[GOAL OF THE EXERCISE]: Continue the mailing-list post about the HobbyPCB RS-UV3 board, starting after its final sentence.

[arm-allstar] HobbyPCB RS-UV3

Doug Crompton wa3dsp at gmail.com
Tue Jun 13 09:48:22 EST 2017


Be cautious. I have one and I have been using it for almost a year. I had
planned to do a howto on it but ran into problems. In theory it is a nice
board. It uses a Baofeng tri-band chip, the one used in many Baofeng
transceivers. To make it really clean it has added switched filters on the
front-end. RF wise it seems OK, very clean. I primarily use mine on 222 Mhz
as a local node.

But here is the problem. The PL does not work well. I went around and
around with hobbypcb about this. I got several firmware updates which put a
band-aid on the problem but never fixed it. It had talk off issues on PL. I
kind of figured it was in narrow mode but it was latter confirmed that it
was not. I currently use mine in squelch only mode locally with the squelch
set high to avoid noise keyups. You really need reliable PL or DCS on an
Allstar node. I forget if I tried DCS but I am thinking I did and it too
was not working correctly.

This falls under the category of the seller says they are being used all
over successfully as Allstar,
IRLP, Echolink nodes but I don't buy it. I spend a lot of time on this
board and never got it the way I wanted it. I was very disappointed as it
would have made a great programmable node where you could easily set the
band, frequency, PL etc. via Allstar. The programming works fine.

[GIVEN DATA]:

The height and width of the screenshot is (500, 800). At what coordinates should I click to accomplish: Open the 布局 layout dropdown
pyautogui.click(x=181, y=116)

[OUTPUT BELOW]:
Maybe I got bad hardware but I find that unlikely. I have had several
others with boards confirm my findings.

I suppose you could use it with an external PL board or with usbradio if
that worked better. I have tried neither.

One other more minor thing is there is a battery charger chip on the board
that apparently has a high failure rate. Like 20% or something like that
confirmed by Hobbypcb. Apparently there was a bad run of the chips. Mine
failed right out of the box and I had to cut it out of the circuit. It was
not a big deal to me as I would never have used it. This is probably under
control now depending on how many potentially bad ones he has on the shelf.


*73 Doug*

*WA3DSP*

*http://www.crompton.com/hamradio <http://www.crompton.com/hamradio>*



On Tue, Jun 13, 2017 at 8:51 AM, "Jeremy Utley via arm-allstar" <
arm-allstar at hamvoip.org> wrote:

> Hey all!  Has anyone tried to use the HobbyPCB RS-UV3 shield as a node
> tranciever yet?  I just found this, and it looks intriguing.  Thinking
> about
> getting one for myself for a possible micro-node build.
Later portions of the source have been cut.